» **Document passage**
## Start
# Oven + sausage



## Joe123 (Feb 24, 2008)

I was wondering can a person fix sausage in a oven instead of having to heat up a skillet? My wife doesn't want to fix me any so thought I would fix it in oven if can.


----------



## Kim_NC (Sep 5, 2007)

My MIL does that. She puts sausage patties on a small broiler pan - the fat drains away as it cooks, reduces splashing. She bakes them at 375 degrees. Not sure how exactly long ...about 20 minutes.


----------



## cheryl-tx (Jan 3, 2005)

Sure you can. I do bacon in the oven too! Just easier when you are doing large batches.


----------



## mtc (Dec 23, 2005)

Just remember, if you are doing sausage in casings to poke them with a sharp fork or the tip of a knife so that they won't "POP".


----------



## fin29 (Jun 4, 2003)

That's unnecessary. I routinely cook 10 or 15 lbs. of sausage in casings per full sheet pan and I've NEVER seen a sausage pop. When I cook my own sausage, I'll often pierce the casings to let more fat drain from them, but it's not because I'm afraid they'll explode. Now in the microwave, that's another issue...


----------



## Joe123 (Feb 24, 2008)

Thanks everyone. I wouldn't been fixing my own breakfast this morning but wife had been sick all night so had to fix my own food :-( 

Did fix the sausage but let it bake to long was a little dry. So done a few more patties and they turned out better. 

Thanks for the help. Will be doing them like that for now on.


----------



## dodgewc (Jul 8, 2006)

I always cook sausage links as well as bacon in the oven. Cook at 350 degrees. You can do scrapple also. I cooked breakfast at my local Moose Lodge for nigh on 30 years, and the members always loved it.


----------



## snoozy (May 10, 2002)

How is heating up the oven better than heating up a skillet? :shrug: Actually, stovetop cooking uses a lot less energy -- certainly less propane, I don't know about electricity, but I assume so. I guess I don't see what the advantage is...


----------



## momtaylor (Jul 3, 2008)

we oven fry sausage and bacon. then I drain em well, pat dry, pkg and freeze in amts we will use for a meal. It all gets cooked at once, less propane used, and makes a fast meal come together easily cuz you can pull from the freezer and nuke it to heat up.


----------
## End
» **Recorded data**
## Start
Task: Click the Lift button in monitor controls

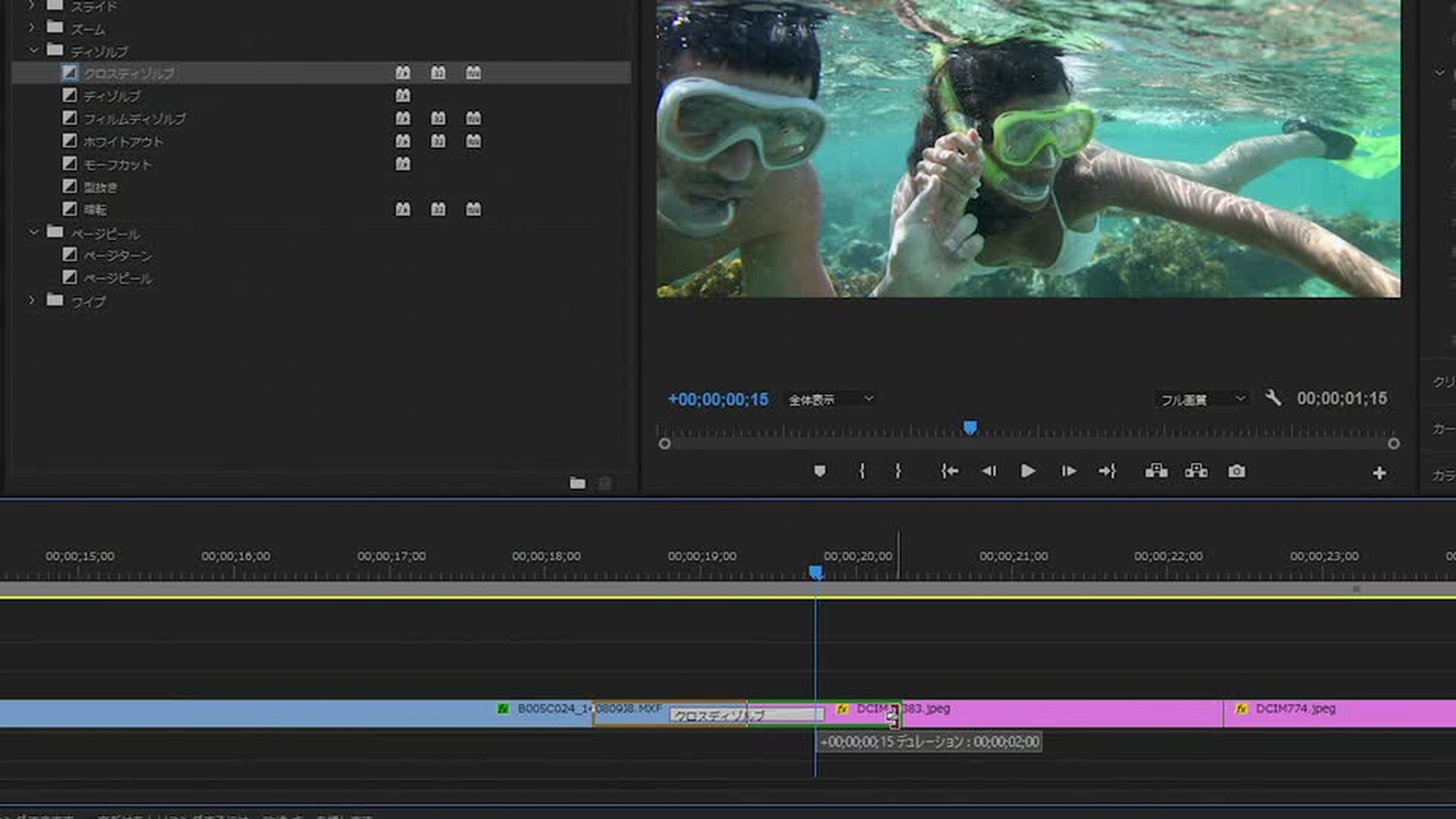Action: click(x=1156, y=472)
## End
## Start
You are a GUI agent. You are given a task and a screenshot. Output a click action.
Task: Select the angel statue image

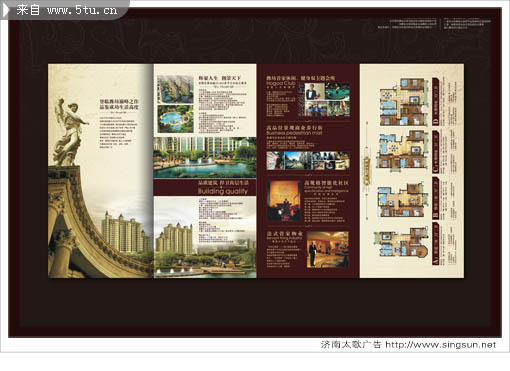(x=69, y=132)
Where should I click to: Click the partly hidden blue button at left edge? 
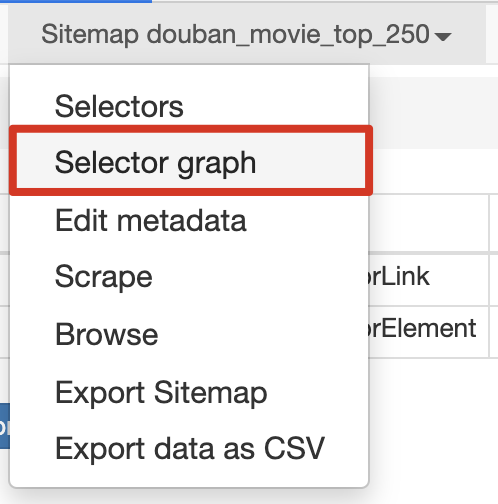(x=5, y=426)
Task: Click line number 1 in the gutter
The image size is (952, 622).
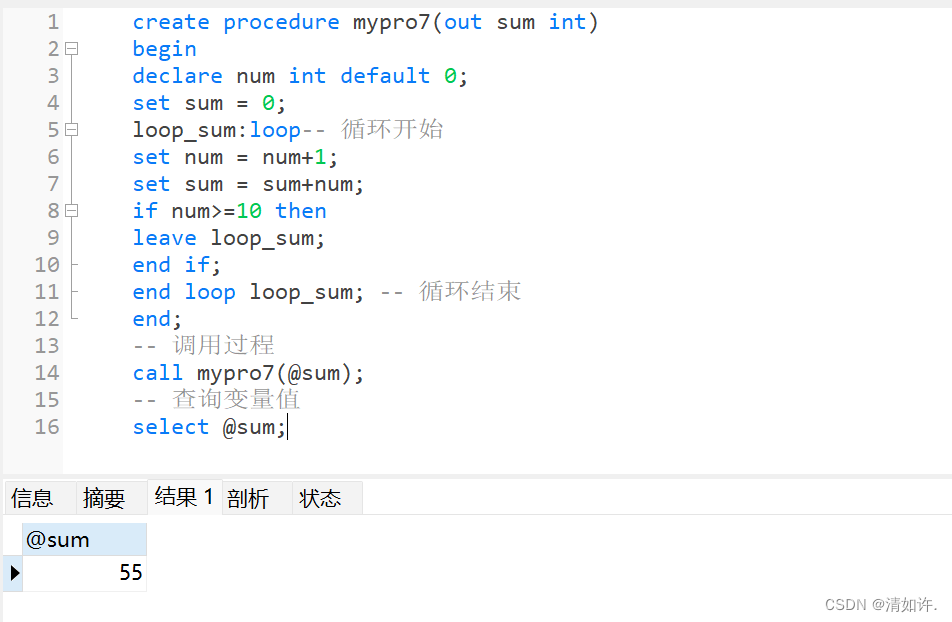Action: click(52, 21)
## End
» **Written exercise**
Rewrite the oven sausage thread from "I was wondering" to "long ...about 20 minutes.", substituting "frying pan" for "skillet" throughout. The data stands apart from the oven sausage thread.

» **Complete response**
I was wondering can a person fix sausage in a oven instead of having to heat up a frying pan? My wife doesn't want to fix me any so thought I would fix it in oven if can.


----------



## Kim_NC (Sep 5, 2007)

My MIL does that. She puts sausage patties on a small broiler pan - the fat drains away as it cooks, reduces splashing. She bakes them at 375 degrees. Not sure how exactly long ...about 20 minutes.